Given records ->

+-------+

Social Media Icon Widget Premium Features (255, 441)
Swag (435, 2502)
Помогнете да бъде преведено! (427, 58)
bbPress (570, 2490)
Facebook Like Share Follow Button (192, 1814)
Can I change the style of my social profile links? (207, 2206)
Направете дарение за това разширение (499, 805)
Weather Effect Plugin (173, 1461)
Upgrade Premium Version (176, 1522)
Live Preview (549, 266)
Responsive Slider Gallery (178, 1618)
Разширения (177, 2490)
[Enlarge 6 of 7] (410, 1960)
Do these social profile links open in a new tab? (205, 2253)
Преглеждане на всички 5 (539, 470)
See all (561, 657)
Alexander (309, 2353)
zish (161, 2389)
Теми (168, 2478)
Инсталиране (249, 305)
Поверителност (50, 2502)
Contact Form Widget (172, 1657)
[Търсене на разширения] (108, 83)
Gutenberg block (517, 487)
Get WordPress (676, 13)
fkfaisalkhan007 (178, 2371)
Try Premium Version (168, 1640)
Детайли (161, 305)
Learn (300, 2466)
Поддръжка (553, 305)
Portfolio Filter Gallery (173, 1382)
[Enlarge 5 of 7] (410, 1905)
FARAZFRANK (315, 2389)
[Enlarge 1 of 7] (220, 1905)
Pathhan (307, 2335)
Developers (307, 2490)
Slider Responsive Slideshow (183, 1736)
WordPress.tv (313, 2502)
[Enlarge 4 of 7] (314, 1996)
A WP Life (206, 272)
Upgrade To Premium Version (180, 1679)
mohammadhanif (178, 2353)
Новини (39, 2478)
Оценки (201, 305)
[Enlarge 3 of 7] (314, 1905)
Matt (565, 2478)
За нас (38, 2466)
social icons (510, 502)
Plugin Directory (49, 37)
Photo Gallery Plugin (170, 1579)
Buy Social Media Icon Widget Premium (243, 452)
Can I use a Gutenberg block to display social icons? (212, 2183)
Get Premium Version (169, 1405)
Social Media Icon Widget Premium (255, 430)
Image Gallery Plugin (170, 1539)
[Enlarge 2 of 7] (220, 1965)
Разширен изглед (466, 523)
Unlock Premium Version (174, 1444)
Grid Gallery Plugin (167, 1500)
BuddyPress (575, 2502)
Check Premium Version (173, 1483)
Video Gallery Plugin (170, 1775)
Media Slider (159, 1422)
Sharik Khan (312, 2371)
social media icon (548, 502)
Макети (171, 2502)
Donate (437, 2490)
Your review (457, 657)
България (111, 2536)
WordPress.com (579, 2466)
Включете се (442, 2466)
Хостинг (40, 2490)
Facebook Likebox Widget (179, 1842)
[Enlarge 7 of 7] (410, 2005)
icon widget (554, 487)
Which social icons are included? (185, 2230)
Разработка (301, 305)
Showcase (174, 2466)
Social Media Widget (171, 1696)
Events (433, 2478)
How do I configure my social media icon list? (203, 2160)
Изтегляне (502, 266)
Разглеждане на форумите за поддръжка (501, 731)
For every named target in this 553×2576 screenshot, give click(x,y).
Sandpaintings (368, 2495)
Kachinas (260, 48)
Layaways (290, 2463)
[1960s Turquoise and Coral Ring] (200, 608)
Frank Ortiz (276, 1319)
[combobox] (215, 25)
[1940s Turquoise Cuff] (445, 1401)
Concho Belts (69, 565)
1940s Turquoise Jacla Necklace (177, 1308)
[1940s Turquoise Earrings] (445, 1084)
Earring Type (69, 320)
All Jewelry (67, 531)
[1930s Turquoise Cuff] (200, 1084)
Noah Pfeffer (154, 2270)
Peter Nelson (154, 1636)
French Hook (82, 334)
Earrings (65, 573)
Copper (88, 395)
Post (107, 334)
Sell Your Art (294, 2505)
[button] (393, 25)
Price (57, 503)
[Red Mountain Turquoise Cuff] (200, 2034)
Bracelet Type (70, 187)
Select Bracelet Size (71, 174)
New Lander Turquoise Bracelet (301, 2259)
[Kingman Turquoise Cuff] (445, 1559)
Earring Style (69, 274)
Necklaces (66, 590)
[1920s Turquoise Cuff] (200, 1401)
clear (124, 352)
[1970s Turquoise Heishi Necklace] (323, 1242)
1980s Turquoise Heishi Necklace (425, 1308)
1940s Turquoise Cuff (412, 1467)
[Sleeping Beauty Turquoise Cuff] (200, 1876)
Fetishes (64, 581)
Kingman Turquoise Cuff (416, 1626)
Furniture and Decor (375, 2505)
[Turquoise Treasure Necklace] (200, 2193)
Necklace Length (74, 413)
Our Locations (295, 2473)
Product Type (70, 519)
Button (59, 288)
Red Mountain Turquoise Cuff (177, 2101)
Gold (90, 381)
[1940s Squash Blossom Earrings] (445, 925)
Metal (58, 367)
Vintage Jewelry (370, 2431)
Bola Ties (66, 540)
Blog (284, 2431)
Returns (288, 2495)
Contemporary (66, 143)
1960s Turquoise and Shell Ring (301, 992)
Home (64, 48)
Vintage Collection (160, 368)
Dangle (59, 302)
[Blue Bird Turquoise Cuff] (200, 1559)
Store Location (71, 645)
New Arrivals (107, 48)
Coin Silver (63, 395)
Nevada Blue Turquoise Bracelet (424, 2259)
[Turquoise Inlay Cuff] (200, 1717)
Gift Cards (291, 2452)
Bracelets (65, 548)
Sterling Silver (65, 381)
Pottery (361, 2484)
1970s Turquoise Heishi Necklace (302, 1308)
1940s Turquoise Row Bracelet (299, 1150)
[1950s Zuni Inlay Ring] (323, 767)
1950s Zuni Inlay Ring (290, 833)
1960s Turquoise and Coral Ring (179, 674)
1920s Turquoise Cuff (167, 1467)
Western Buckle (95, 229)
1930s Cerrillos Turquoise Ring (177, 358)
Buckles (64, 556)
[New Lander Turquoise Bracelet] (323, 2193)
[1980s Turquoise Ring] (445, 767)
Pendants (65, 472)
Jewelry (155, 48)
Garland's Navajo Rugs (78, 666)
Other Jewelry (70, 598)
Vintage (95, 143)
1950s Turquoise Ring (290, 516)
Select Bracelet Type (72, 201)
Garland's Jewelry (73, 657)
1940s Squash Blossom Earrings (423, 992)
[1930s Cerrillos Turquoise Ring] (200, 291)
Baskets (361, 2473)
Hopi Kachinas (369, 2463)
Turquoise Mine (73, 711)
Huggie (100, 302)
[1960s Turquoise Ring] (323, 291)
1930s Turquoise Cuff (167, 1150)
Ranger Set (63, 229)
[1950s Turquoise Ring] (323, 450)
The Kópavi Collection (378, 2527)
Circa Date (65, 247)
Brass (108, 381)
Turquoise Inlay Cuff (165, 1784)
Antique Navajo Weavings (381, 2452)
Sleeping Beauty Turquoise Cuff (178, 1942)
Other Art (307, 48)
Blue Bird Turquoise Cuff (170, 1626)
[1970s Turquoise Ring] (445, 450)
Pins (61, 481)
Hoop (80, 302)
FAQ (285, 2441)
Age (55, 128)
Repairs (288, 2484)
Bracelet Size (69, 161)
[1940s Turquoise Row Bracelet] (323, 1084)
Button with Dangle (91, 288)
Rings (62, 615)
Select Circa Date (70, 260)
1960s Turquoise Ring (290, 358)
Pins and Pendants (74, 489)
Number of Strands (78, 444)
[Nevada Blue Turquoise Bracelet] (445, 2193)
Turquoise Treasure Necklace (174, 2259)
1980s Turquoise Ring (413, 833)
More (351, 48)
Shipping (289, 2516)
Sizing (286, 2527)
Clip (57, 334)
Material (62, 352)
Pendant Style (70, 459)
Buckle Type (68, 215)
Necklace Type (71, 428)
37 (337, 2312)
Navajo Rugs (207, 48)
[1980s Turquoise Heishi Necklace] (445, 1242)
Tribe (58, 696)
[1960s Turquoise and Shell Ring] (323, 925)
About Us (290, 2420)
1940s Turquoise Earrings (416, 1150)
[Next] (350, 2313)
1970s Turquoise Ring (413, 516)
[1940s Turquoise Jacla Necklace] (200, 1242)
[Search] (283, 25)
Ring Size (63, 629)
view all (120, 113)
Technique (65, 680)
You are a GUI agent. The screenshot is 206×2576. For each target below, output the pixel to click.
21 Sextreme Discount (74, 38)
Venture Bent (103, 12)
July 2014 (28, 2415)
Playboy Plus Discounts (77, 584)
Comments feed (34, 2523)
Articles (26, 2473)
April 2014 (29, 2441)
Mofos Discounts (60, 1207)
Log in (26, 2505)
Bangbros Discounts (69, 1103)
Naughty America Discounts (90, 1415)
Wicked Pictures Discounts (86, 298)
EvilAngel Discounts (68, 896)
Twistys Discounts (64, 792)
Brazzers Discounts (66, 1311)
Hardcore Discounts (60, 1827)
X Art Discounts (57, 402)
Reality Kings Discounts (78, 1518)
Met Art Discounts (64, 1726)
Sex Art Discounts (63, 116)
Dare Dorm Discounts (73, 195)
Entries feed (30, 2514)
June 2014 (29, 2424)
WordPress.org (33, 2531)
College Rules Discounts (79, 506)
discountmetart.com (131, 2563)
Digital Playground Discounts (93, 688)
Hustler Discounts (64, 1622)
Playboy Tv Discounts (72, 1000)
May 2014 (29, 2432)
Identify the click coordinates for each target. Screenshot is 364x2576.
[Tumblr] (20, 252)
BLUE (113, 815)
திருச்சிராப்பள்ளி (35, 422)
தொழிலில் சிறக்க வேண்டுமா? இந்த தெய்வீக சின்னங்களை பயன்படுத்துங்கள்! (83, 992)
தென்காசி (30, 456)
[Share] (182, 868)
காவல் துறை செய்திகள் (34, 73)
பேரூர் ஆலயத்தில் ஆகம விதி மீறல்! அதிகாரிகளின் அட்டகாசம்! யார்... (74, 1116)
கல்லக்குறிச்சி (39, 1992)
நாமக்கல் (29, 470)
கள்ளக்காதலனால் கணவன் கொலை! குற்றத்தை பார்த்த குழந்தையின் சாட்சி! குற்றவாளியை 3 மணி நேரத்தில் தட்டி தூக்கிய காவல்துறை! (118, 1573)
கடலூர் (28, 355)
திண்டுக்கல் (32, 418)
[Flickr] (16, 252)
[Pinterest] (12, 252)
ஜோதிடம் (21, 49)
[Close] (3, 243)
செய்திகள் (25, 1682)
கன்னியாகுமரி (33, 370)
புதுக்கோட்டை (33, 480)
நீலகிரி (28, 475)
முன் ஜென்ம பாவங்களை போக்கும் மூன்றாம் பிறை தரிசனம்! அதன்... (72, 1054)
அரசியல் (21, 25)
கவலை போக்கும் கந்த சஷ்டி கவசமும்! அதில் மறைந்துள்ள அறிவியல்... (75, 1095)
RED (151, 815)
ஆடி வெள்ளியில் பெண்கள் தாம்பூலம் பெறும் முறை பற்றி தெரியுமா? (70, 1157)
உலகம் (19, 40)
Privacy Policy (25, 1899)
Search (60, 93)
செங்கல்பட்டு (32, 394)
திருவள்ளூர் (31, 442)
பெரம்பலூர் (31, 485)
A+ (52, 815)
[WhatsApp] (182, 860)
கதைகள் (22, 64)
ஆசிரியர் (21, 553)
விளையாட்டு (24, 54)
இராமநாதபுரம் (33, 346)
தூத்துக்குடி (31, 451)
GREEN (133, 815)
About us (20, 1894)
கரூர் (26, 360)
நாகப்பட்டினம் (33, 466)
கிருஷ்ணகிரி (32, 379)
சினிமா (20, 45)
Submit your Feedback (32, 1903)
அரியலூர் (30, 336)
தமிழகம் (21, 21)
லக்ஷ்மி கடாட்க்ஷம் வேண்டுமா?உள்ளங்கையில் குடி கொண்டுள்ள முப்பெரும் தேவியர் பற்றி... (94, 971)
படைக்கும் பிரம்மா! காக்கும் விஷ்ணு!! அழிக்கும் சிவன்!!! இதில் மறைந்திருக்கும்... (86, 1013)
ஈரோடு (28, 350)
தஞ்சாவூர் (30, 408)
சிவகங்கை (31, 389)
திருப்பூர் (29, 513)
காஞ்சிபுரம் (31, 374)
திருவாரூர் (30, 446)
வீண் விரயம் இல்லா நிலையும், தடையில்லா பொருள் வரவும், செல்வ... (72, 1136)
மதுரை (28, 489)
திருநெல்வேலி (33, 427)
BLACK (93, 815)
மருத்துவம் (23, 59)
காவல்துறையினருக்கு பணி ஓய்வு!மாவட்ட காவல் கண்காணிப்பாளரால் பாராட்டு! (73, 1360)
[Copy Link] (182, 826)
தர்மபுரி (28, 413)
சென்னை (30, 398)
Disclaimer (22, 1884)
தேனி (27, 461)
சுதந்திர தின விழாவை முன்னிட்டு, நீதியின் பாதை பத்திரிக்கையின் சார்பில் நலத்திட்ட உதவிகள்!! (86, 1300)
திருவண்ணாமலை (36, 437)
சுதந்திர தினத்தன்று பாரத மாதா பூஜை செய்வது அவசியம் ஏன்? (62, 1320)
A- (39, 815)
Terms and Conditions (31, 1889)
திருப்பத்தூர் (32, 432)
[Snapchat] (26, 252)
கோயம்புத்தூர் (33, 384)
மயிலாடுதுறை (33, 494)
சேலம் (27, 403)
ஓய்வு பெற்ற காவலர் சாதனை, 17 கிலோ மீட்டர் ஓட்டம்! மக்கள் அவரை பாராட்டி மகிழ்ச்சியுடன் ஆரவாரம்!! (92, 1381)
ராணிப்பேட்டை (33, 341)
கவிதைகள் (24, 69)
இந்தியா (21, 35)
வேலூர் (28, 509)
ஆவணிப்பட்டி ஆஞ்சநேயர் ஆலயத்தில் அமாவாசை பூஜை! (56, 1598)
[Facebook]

+-------+

Action item -> In the listing above, find the line containing "Детайли (161, 305)" and the line containing "Earring Type (69, 320)", then retype both and every line between them exactly, with nothing else.

Final answer ->
Детайли (161, 305)
Learn (300, 2466)
Поддръжка (553, 305)
Portfolio Filter Gallery (173, 1382)
[Enlarge 5 of 7] (410, 1905)
FARAZFRANK (315, 2389)
[Enlarge 1 of 7] (220, 1905)
Pathhan (307, 2335)
Developers (307, 2490)
Slider Responsive Slideshow (183, 1736)
WordPress.tv (313, 2502)
[Enlarge 4 of 7] (314, 1996)
A WP Life (206, 272)
Upgrade To Premium Version (180, 1679)
mohammadhanif (178, 2353)
Новини (39, 2478)
Оценки (201, 305)
[Enlarge 3 of 7] (314, 1905)
Matt (565, 2478)
За нас (38, 2466)
social icons (510, 502)
Plugin Directory (49, 37)
Photo Gallery Plugin (170, 1579)
Buy Social Media Icon Widget Premium (243, 452)
Can I use a Gutenberg block to display social icons? (212, 2183)
Get Premium Version (169, 1405)
Social Media Icon Widget Premium (255, 430)
Image Gallery Plugin (170, 1539)
[Enlarge 2 of 7] (220, 1965)
Разширен изглед (466, 523)
Unlock Premium Version (174, 1444)
Grid Gallery Plugin (167, 1500)
BuddyPress (575, 2502)
Check Premium Version (173, 1483)
Video Gallery Plugin (170, 1775)
Media Slider (159, 1422)
Sharik Khan (312, 2371)
social media icon (548, 502)
Макети (171, 2502)
Donate (437, 2490)
Your review (457, 657)
България (111, 2536)
WordPress.com (579, 2466)
Включете се (442, 2466)
Хостинг (40, 2490)
Facebook Likebox Widget (179, 1842)
[Enlarge 7 of 7] (410, 2005)
icon widget (554, 487)
Which social icons are included? (185, 2230)
Разработка (301, 305)
Showcase (174, 2466)
Social Media Widget (171, 1696)
Events (433, 2478)
How do I configure my social media icon list? (203, 2160)
Изтегляне (502, 266)
Разглеждане на форумите за поддръжка (501, 731)
For every named target in this 553×2576 screenshot, give click(x,y).
Sandpaintings (368, 2495)
Kachinas (260, 48)
Layaways (290, 2463)
[1960s Turquoise and Coral Ring] (200, 608)
Frank Ortiz (276, 1319)
[combobox] (215, 25)
[1940s Turquoise Cuff] (445, 1401)
Concho Belts (69, 565)
1940s Turquoise Jacla Necklace (177, 1308)
[1940s Turquoise Earrings] (445, 1084)
Earring Type (69, 320)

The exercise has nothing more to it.